Igual que a Di Stéfano o a Kubala, o a Johann Cruyff y ahora a Benzemá en el fútbol, en la literatura y en la vida todos queremos a Luis Landero. Es una alegría unánime su Premio Nacional de las Letras, porque él es un premio, es nacional (es decir, de todos, es público como los tienden a ser las buenas personas) y es literatura.

Un escritor rabiosamente literario, alguien que nunca se ha vendido por las pepitas engañosas del mercado, sino que ha ido haciendo surcos y surcos sobre una tierra a la que, además, ha dedicado una pasión poética que nunca fue frío o nieve sino calidad, exigencia.

Es un campeón mundial de la exigencia, desde que escribió (y luego publicó a duras penas, y porque TusquetsBeatriz de Moura, estuvo al quite), Juegos de la edad tardía. Aun con la guitarra y otros útiles de ligar (entonces), aquel joven larguirucho al que la vida retrató junto a su abuela o a su madre, frutos principales de sus inspiraciones, se empeñó en una escritura que no tuviera que ver con otras, sino con lo que le salía de la garganta del alma.

Una literatura que, a pesar de que se pegara a la tierra (¡y a los balcones!), a la niñez y a los libros, jamás fue una dedicatoria al campesinado, pues siempre, desde que era joven y publicó aquel primer trallazo (del que avisó Rafael Conte, no se olvide), lo suyo fue consecuencia de la lectura de otros, como dejó dicho mucho después en obras de arte tranquilas, y suculentas, como El huerto de Emerson.

La suya es una literatura propia, nada más que propia. Que no le busquen pertenencias, pues Landero es de Landero, y por eso ha prendido como fruta recién nacida, aunque sus libros ya hayan sido mojados por los diversos diluvios que han conocido sus viajes por las ferias y por las librerías.

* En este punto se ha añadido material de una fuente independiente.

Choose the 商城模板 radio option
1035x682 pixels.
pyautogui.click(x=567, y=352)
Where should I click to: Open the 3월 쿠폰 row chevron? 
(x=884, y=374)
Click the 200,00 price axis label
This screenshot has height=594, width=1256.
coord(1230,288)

En un tiempo también, queda dicho, tocó la guitarra, sedujo; no cambió el humor a pesar de otros pesares, pero tampoco se despojó de ese niño mayor que fue creciendo con él, que le ayudó a veces a entender lo oscuro, que tuvo cerca a Coté, su mujer, para hacer definitivamente habitable y feliz ese paisaje que es su casa de la calle Trafalgar, en Madrid, que es, si me permiten, también una consecuencia de cómo es este matrimonio.

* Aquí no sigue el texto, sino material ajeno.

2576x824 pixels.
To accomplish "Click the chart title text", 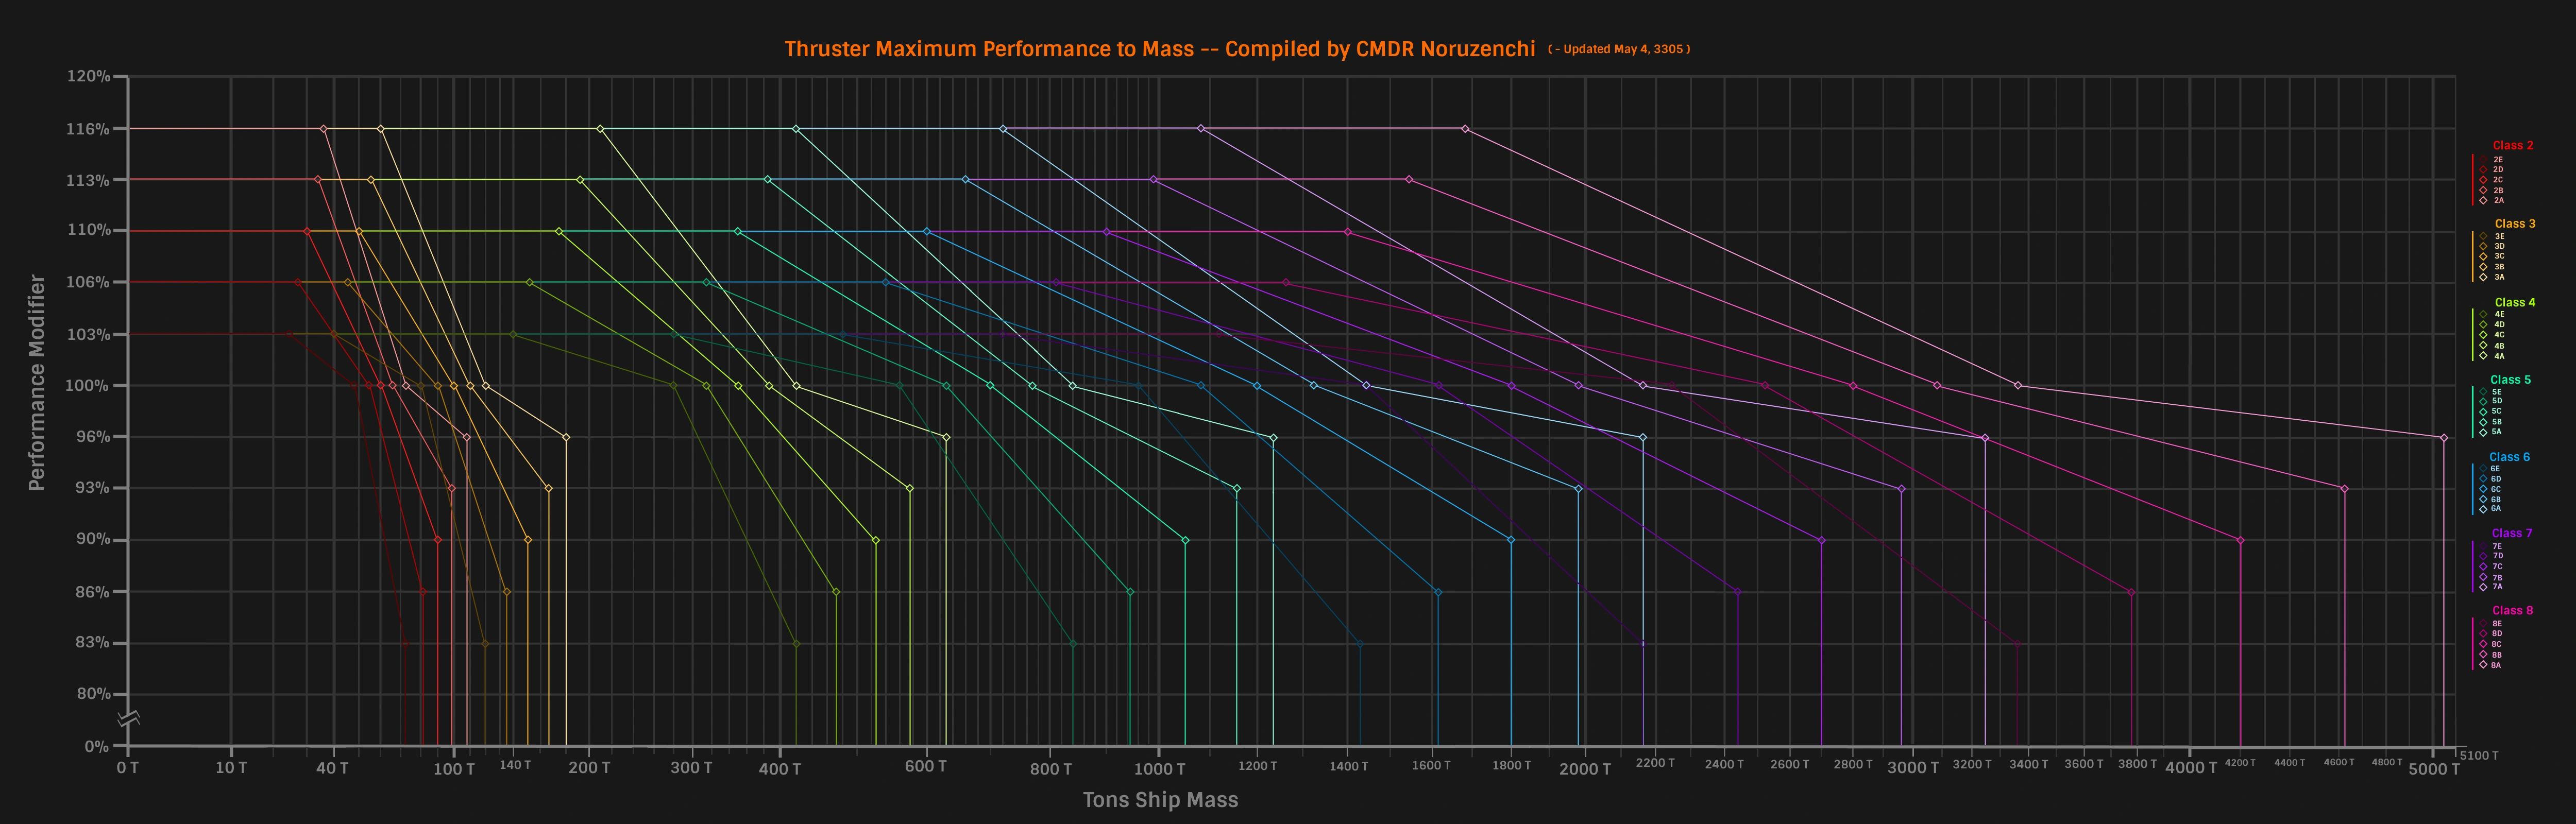I will [1159, 49].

Unos detalles. La casa está como abierta, también para los vecinos; en la vecindad de árboles está Olavide, que se ve desde el balcón (balcones siempre: El balcón en invierno es, me parece, su libro más feliz) del cuarto piso. El ascensor hace como que canta jazz, y al llegar a la casa no se oye un ruido, ni nada, caminan por allí como suelas aéreas, hasta que se abre la puerta y todo es luz, como ellos. Y es luz la biblioteca (Borges hubiera dicho: “Una biblioteca fatigada”) y el lugar común donde se deposita su paciencia inteligente es la mesa, madera pura, larga como un regalo para escribir, y allí habla y habla y habla, mirando hacia afuera o hacia nada, como si de pronto fuera a la vez el niño, el ayudante de los campesinos, de nuevo el adolescente, y al fin Landero, que levanta la cara hacia tus ojos y te pregunta: “¿Por dónde íbamos?”, y se mata de la risa.

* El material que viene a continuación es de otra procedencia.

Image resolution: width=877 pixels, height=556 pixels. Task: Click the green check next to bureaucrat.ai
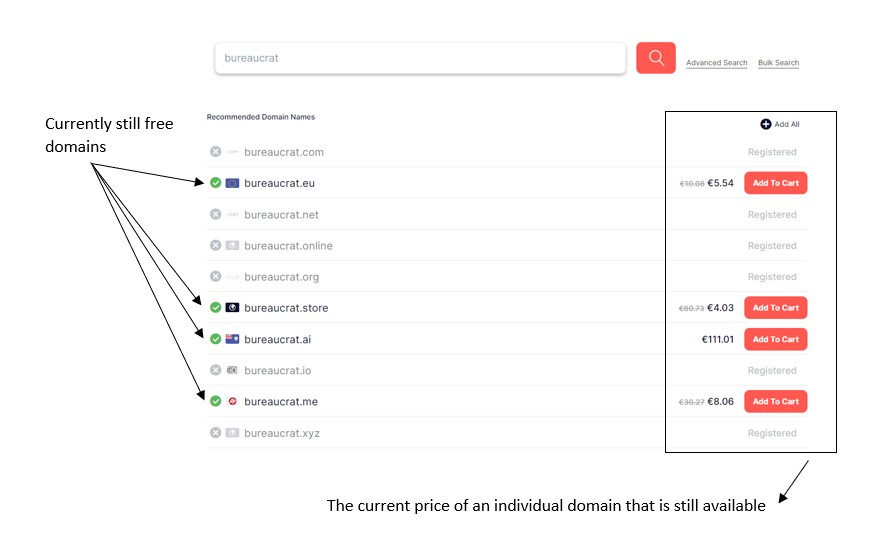[215, 339]
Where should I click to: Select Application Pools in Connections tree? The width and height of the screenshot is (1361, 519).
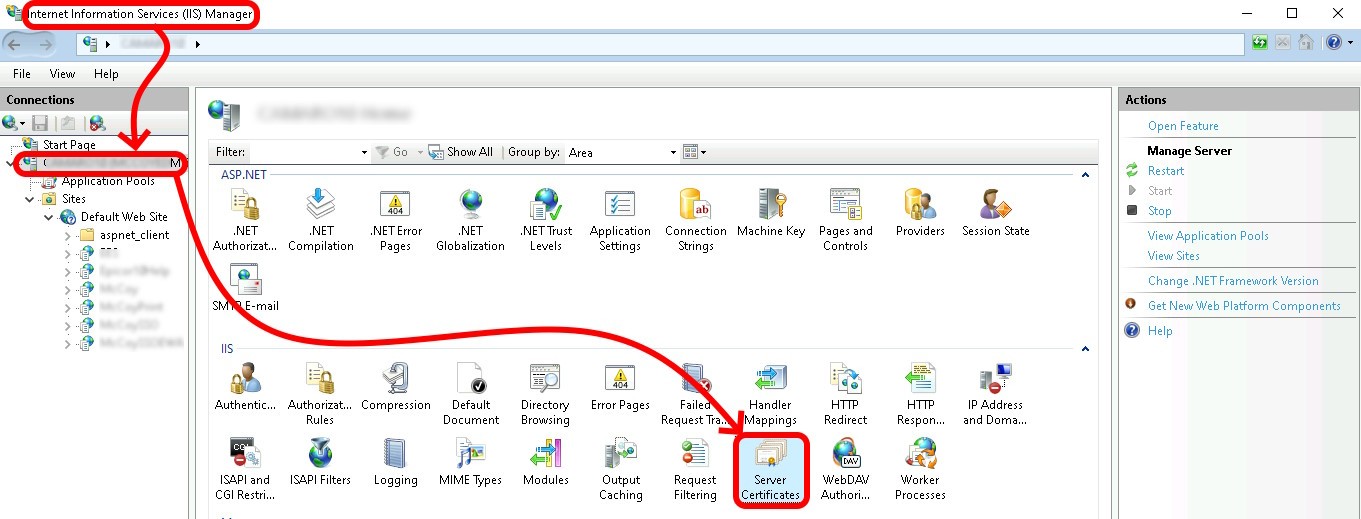click(107, 181)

¿Alegría por su literatura? Esta unanimidad con la que ahora se recibe el premio que merece no es un accidente, algo que cualquiera merece en la gloria del momento. Este es un escritor muy especial, alguien fuera de lo común. Es como Di Stéfano, y esto no es decirlo todo. Una saeta que ha venido a ayudar a la literatura, a los lectores, a tener un lugar en el que celebrar el triunfo de leer, en cuya liga es un maestro, un muchacho que cuando ríe también está pensando por dentro.